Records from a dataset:
────────────────────────────────────────
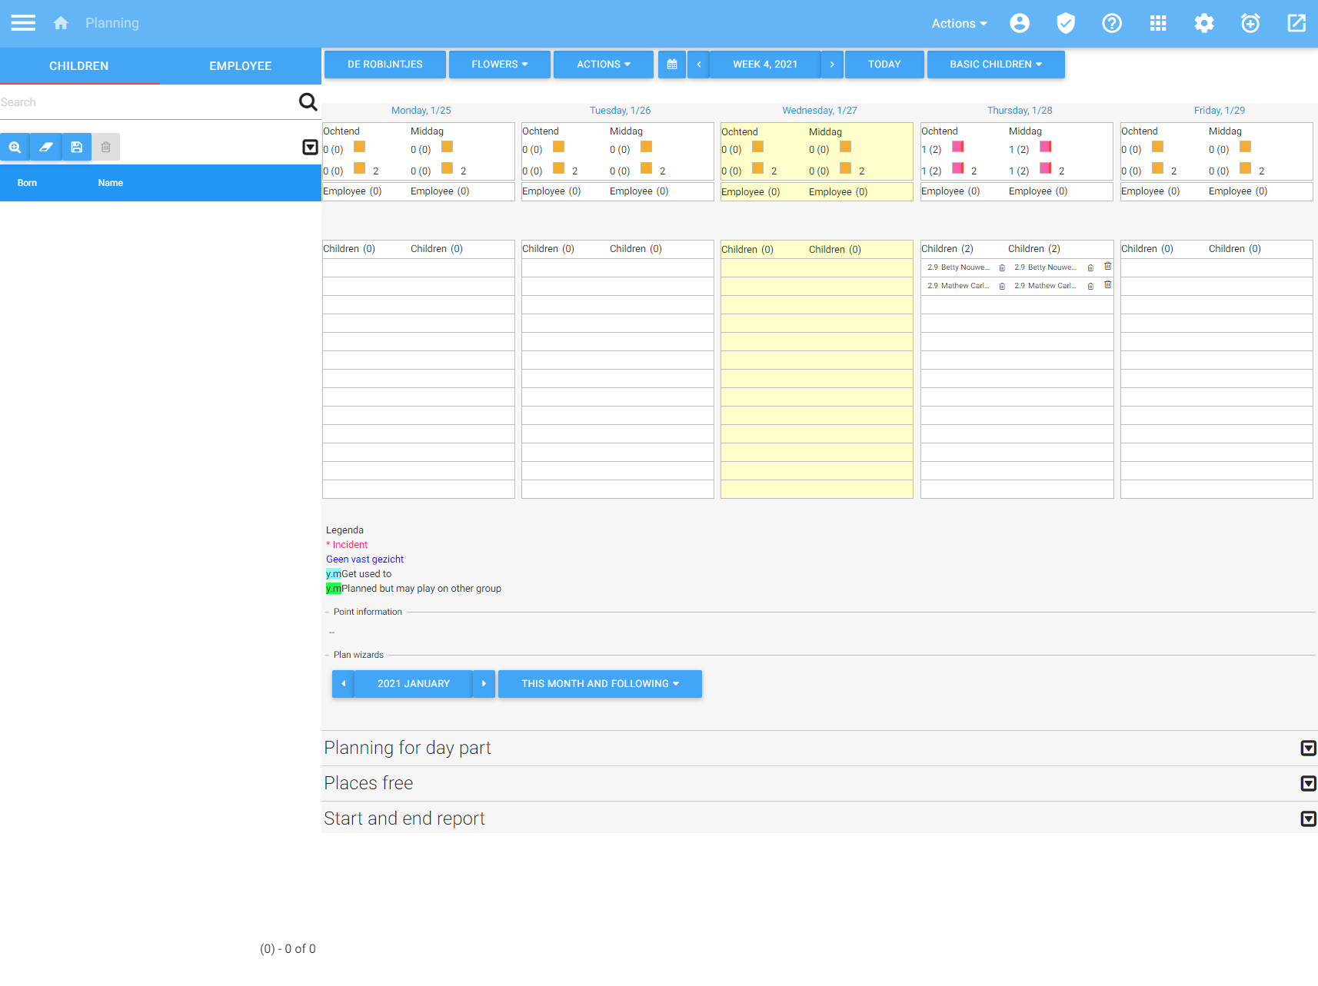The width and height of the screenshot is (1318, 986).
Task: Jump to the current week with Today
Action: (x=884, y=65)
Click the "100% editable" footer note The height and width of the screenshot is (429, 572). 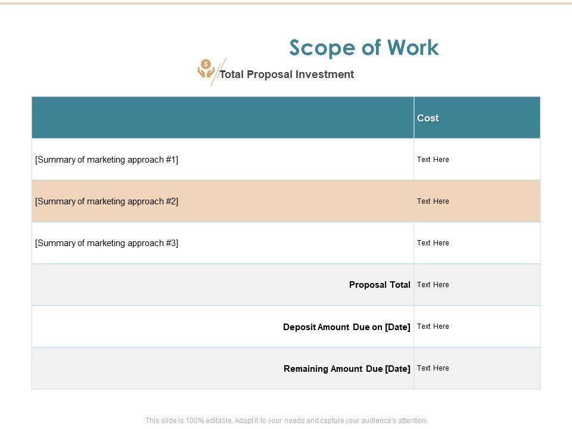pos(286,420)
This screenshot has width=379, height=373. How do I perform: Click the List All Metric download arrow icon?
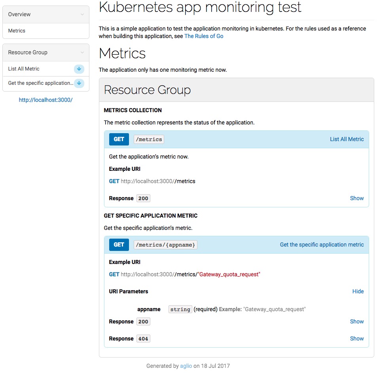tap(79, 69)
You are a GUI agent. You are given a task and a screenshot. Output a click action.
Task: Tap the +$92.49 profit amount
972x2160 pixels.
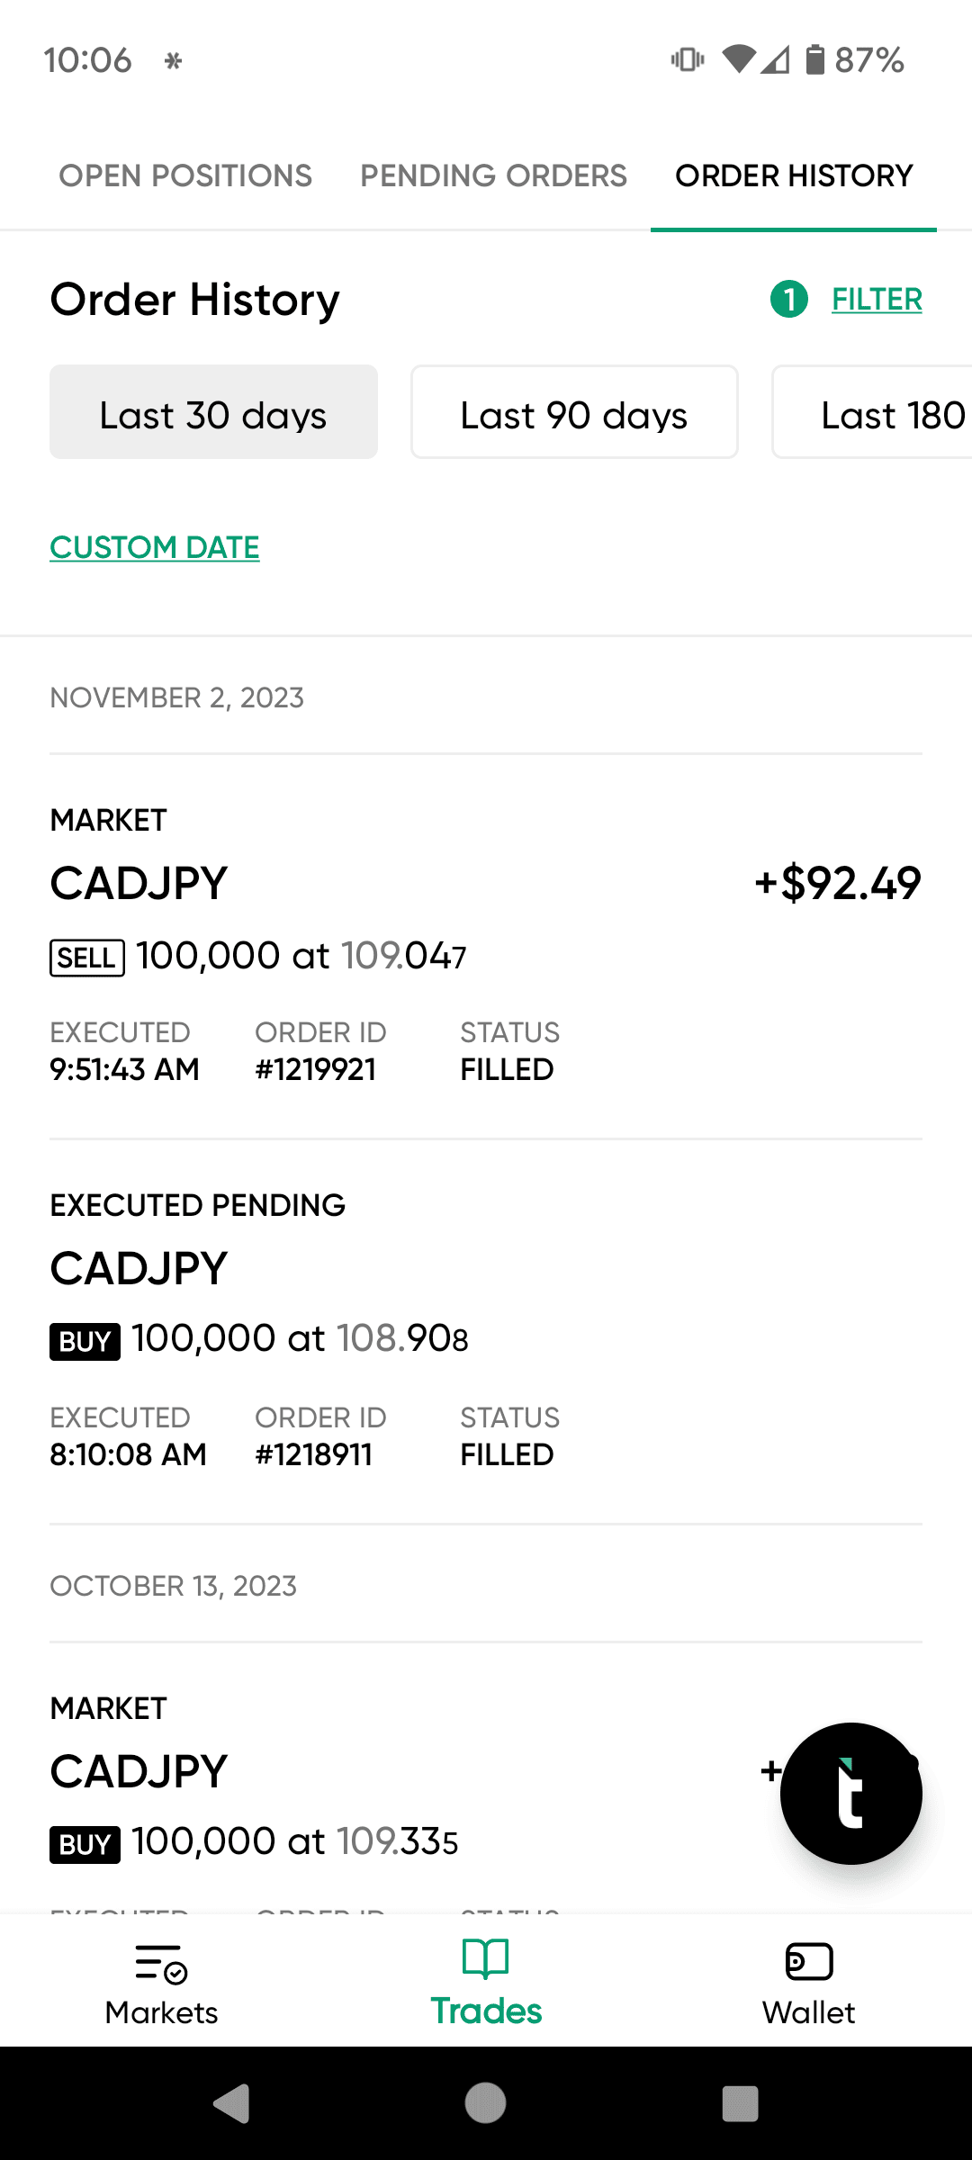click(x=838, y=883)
────────────────────────────────────────
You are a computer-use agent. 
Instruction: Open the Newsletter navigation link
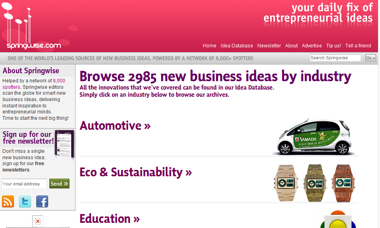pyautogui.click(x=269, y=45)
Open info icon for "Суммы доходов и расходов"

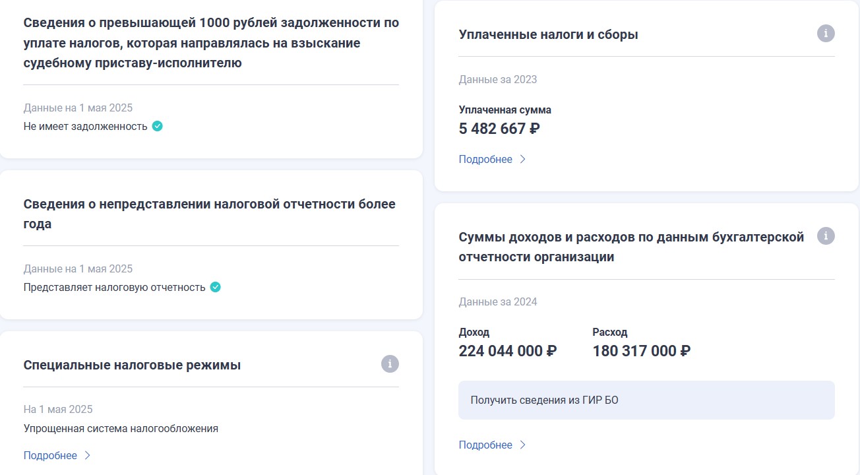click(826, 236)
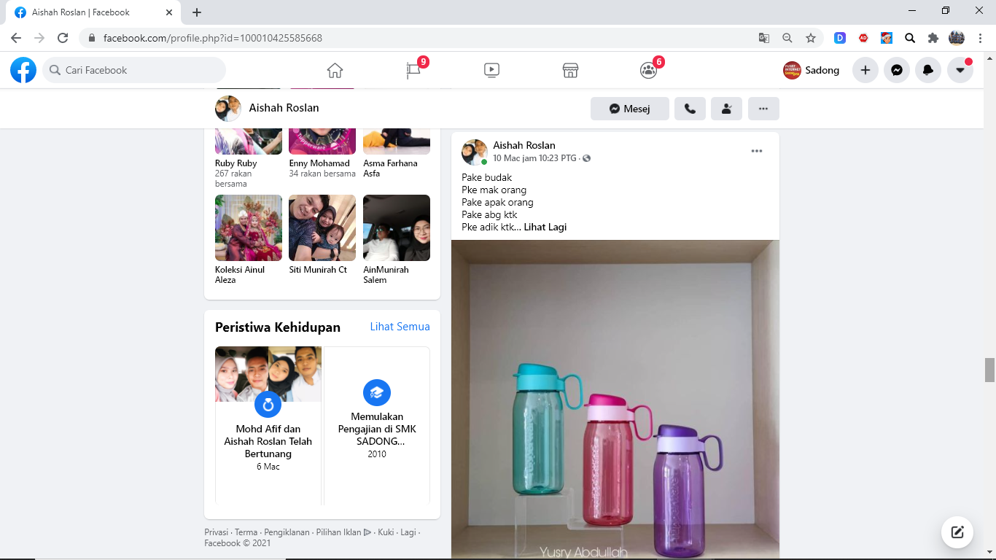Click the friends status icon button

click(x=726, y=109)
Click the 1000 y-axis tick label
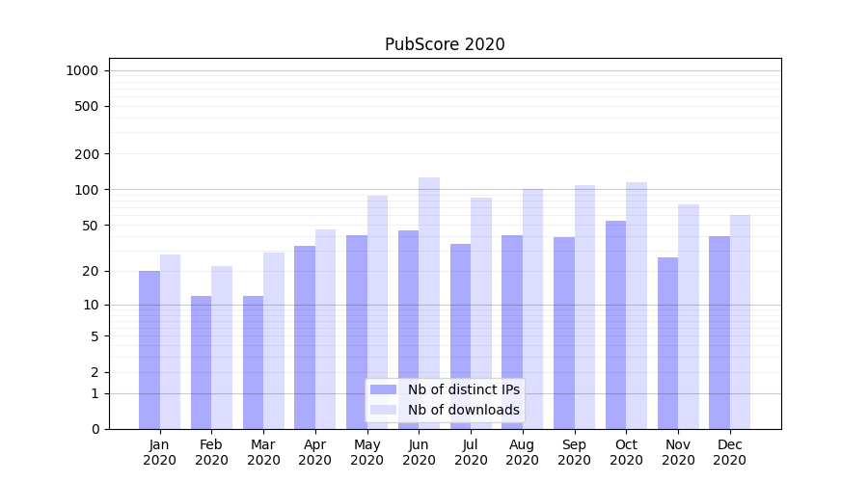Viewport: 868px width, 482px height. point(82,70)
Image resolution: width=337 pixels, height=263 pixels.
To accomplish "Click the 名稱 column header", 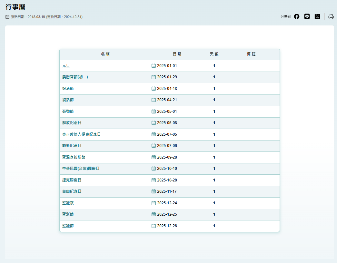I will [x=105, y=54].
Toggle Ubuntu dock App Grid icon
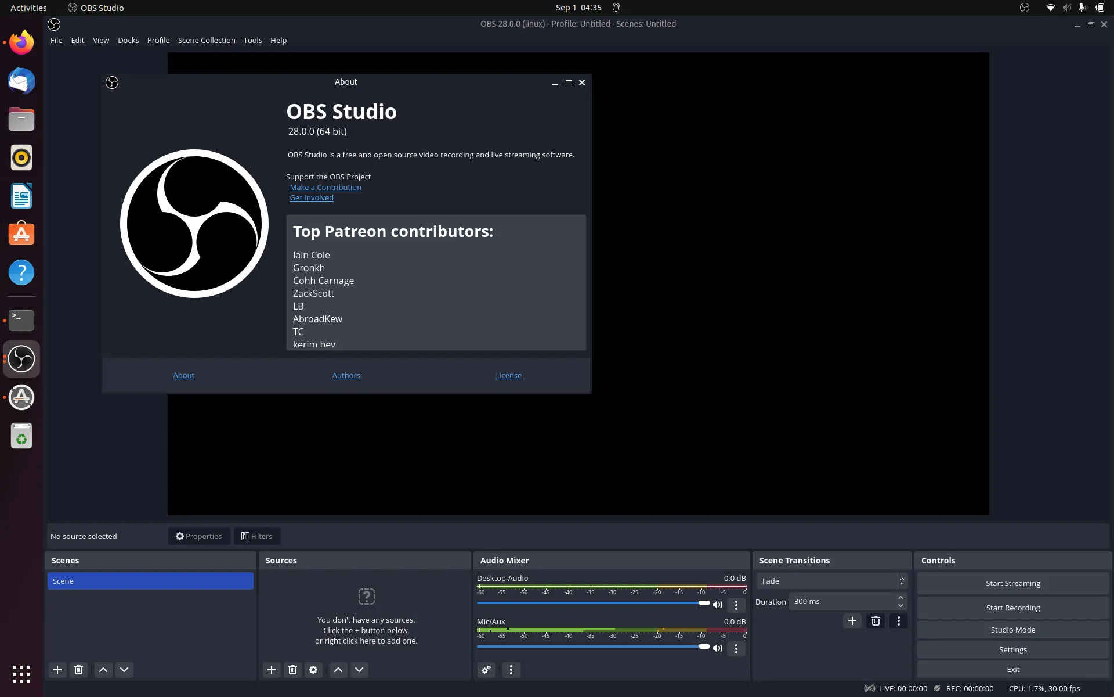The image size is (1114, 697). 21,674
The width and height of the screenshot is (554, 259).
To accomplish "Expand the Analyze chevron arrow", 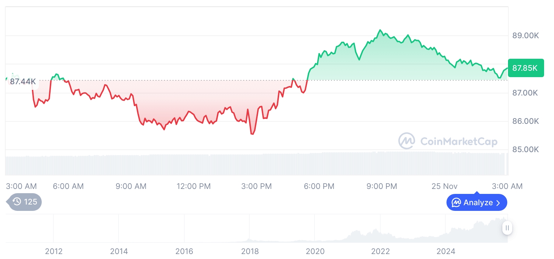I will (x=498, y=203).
────────────────────────────────────────
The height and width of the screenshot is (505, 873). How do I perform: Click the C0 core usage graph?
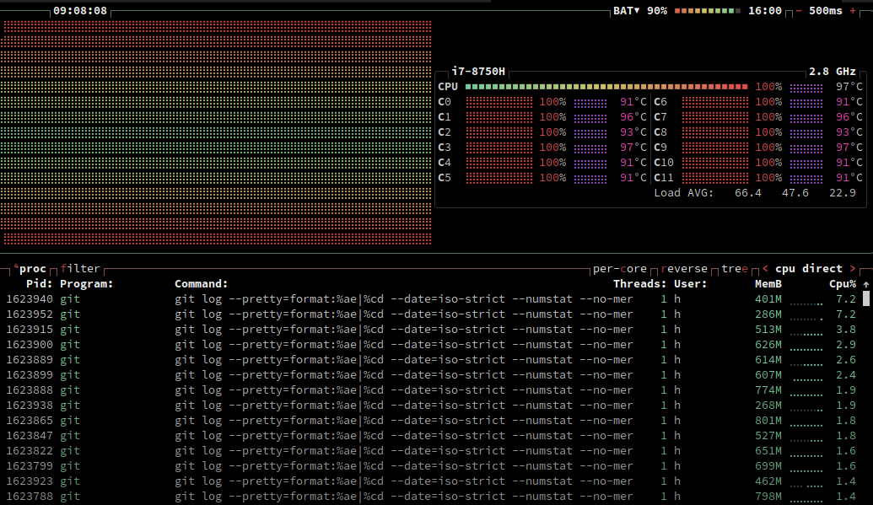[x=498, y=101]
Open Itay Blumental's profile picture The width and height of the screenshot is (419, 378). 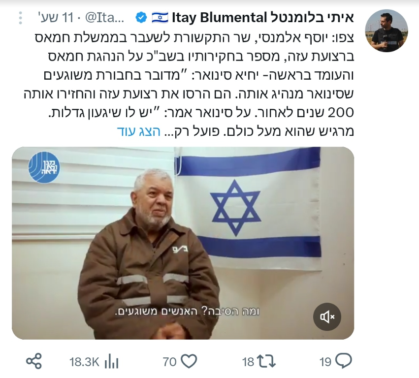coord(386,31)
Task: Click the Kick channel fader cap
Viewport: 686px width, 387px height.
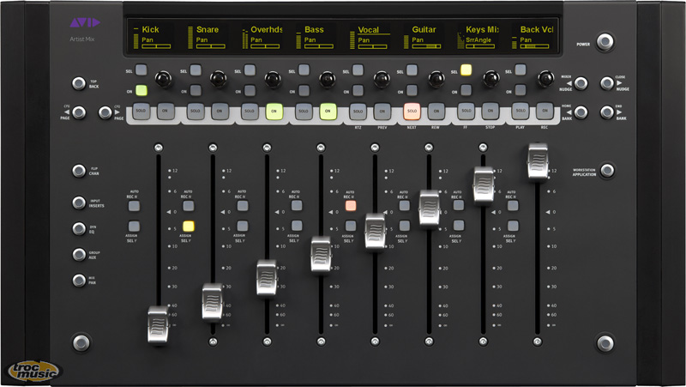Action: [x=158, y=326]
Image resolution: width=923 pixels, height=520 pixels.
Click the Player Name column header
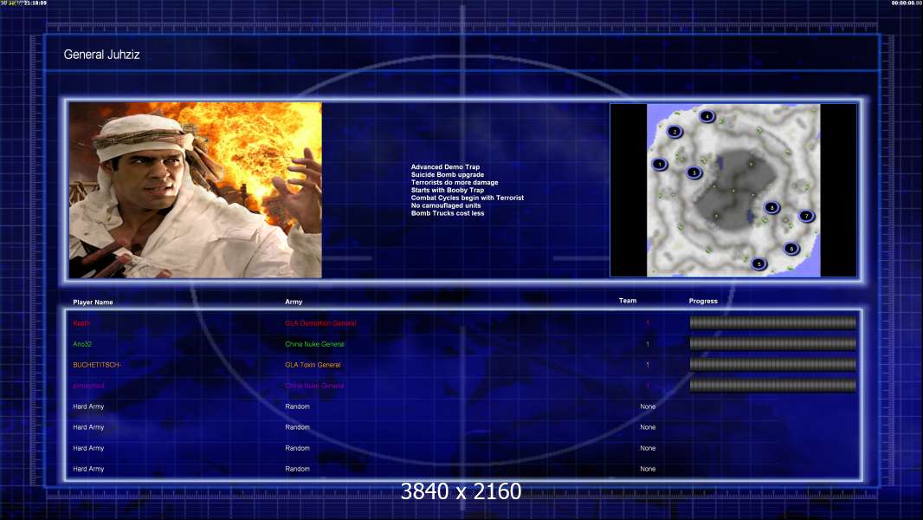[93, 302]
────────────────────────────────────────
* What to produce
Extract every line above containing the word "resolution".

* Reply to the task
Image resolution: width=337 pixels, height=263 pixels.
Image resolution: width=923 pixels, height=520 pixels.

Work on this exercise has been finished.